The NEMS Natural Gas Transmission and Distribution Module (NGTDM) derives domestic natural gas production, wellhead and border prices, end-use prices, and flows of natural gas through the regional interstate network, for both a peak (December through March) and off peak period during each projection year.  These are derived by solving for the market equilibrium across the three main components of the natural gas market:  the supply component, the demand component, and the transmission and distribution network that links them.  Natural gas flow patterns are a function of the pattern in the previous year, coupled with the relative prices of the supply options available to bring gas to market centers within each of the NGTDM regions (Figure 8).  The major assumptions used within the NGTDM are grouped into five general categories. They relate to (1) structural components of the model, (2) capacity expansion and pricing of transmission and distribution services, (3) Arctic pipelines, and (4) imports and exports.  A complete listing of NGTDM assumptions and in-depth methodology descriptions are presented in Model Documentation: Natural Gas Transmission and Distribution Model of the National Energy Modeling System, Model Documentation 2008, DOE/EIA-M062(2008) (Washington, DC, 2008). 

Key Assumptions 

Structural Components 

The primary and secondary region-to-region flows represented in the model are shown in Figure 8.  Primary flows are determined, along with nonassociated gas production levels, as the model equilibrates supply and demand.  Associated-dissolved gas production is determined in the Oil and Gas Supply Module (OGSM). Secondary flows are established before the equilibration process and are generally set exogenously.  Liquefied natural gas (LNG) imports are also not directly part of the equilibration process, but are set at the beginning of each NEMS iteration in response to the price from the previous iteration.  Flows and production levels are determined for each season, linked by seasonal storage.  When required, annual quantities (e.g., consumption levels) are split into peak and offpeak values based on historical averages.  When multiple regions are contained in a Census Division, regional end-use consumption levels are approximated using historical average shares. Pipeline and storage capacity are added as warranted by the relative volumes and prices.  Regional pipeline fuel and lease and plant fuel consumption are established by applying an historically based factor to the flow of gas through a region and the production in a region, respectively.  Prices within the network, including at the borders and the wellhead, are largely determined during the equilibration process.  Delivered prices for each sector are set by adding an endogenously estimated markup (generally a distributor tariff) to the regional representative citygate price.  Supply curves and electric generator gas consumption are provided by other NEMS modules for subregions of the NGTDM regions, reflective of how their internal regions overlap with the NGTDM regions. 

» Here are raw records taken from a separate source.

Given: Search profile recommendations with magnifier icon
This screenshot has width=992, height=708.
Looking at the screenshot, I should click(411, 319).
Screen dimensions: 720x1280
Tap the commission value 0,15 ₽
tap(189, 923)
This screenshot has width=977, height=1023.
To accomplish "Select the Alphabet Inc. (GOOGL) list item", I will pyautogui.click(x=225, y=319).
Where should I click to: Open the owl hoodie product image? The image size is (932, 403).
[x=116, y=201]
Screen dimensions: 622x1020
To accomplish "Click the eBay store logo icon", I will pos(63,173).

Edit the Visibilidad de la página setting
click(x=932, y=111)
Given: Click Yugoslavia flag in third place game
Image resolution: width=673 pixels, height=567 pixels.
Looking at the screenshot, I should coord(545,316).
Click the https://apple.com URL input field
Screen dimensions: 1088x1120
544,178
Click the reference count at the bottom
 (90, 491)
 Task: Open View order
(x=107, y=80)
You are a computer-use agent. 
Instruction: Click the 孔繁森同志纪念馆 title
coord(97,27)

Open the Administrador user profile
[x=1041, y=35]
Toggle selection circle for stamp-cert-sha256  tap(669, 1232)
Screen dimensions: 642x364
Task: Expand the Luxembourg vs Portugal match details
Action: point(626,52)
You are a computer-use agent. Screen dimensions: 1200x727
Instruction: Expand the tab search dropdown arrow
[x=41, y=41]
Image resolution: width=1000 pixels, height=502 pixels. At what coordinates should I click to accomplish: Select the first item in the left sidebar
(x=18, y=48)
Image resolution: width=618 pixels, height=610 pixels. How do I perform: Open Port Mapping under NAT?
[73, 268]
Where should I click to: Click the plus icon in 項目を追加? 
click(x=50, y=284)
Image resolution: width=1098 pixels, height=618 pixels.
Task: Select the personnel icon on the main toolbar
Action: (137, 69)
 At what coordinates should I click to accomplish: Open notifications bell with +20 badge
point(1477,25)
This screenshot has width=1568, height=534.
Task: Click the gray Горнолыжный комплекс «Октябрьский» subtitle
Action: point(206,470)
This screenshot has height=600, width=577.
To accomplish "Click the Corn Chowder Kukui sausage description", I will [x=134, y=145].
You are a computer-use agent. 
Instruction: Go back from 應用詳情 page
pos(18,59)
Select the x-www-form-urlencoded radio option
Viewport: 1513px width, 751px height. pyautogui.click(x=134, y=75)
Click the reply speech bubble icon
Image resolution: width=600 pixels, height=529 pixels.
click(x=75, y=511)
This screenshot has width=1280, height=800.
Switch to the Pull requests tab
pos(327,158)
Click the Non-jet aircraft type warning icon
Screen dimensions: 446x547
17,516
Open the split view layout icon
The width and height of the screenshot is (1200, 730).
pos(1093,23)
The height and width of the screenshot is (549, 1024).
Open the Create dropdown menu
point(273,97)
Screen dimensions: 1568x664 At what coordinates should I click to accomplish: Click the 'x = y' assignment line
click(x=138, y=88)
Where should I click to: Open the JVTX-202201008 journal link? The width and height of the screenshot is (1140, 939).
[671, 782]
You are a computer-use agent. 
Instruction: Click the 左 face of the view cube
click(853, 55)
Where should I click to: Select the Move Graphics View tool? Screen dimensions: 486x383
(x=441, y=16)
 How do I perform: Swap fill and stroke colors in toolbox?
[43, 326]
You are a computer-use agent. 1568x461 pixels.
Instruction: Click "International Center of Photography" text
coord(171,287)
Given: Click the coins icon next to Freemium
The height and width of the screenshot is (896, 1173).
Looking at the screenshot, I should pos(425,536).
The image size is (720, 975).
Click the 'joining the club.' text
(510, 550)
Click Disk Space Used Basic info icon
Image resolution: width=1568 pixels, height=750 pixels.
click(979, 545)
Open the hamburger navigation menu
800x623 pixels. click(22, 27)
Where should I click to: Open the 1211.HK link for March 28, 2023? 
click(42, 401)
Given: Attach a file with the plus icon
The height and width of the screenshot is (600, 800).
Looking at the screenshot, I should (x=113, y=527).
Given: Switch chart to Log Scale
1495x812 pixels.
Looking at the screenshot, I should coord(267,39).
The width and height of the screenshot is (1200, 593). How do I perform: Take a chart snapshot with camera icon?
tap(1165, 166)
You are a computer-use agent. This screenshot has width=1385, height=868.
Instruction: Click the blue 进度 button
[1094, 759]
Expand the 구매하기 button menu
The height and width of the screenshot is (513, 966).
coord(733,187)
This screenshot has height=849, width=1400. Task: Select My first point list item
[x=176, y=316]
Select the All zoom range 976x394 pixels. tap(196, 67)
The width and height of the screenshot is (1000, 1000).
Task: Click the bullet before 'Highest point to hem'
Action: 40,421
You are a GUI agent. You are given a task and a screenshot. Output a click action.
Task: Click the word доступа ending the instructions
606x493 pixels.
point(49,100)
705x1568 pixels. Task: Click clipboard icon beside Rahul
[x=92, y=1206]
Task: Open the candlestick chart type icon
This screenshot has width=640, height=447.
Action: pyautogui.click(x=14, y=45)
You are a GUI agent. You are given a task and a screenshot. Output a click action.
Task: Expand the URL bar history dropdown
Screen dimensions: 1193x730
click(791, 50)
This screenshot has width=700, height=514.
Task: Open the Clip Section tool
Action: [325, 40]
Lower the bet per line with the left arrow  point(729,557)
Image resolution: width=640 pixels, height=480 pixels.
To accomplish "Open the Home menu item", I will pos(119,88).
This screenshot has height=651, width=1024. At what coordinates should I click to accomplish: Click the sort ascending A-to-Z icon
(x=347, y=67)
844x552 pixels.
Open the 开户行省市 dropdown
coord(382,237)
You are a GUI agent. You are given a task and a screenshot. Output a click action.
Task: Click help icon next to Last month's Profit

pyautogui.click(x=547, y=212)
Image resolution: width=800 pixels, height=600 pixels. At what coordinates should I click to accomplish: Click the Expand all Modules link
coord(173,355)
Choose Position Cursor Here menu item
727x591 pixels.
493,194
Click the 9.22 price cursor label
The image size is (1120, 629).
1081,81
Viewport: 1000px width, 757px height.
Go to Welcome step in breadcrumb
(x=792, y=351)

Capacity Expansion and Pricing of Transmission and Distribution Services 

For the first 2 projection years, announced pipeline and storage capacity expansions (that are deemed highly likely to occur) are used to establish limits on flows and seasonal storage in the model.  Subsequently, pipeline and storage capacity is added when increases in consumption, coupled with an anticipated price increase, warrant such additions (i.e., flow is allowed to exceed current capacity if the demand still exists given an assumed increased tariff).  Once it is determined that an expansion will occur, the associated capital costs are applied in the revenue requirement calculations in future years.  Capital costs are assumed based on average costs of recent comparable expansions for compressors, looping, and new pipeline. 

It is assumed that pipeline and local distribution companies build and subscribe to a portfolio of interstate pipeline and storage capacity to serve a region-specific colder-than-normal winter demand level, currently set at 30 percent above the daily average.  Maximum pipeline capacity utilization in the peak period is set at 99 percent.  In the off-peak period, the maximum is assumed to vary between 75 and 99 percent of the design capacity. The overall level and profile of consumption, as well as the availability and price of supplies, generally cause realized pipeline utilization levels to be lower than the maximum. 

Pricing of Services 

While transportation tariffs for interstate pipeline services are initially based on a regulated cost-of-service calculation, an adjustment to the tariffs is applied which is dependent on the realized utilization rate, to reflect a market-based differential.  Transportation rates for interstate pipeline services (both between NGTDM regions and within a region) are calculated assuming that the costs of new pipeline capacity will be rolled into the existing rate base. 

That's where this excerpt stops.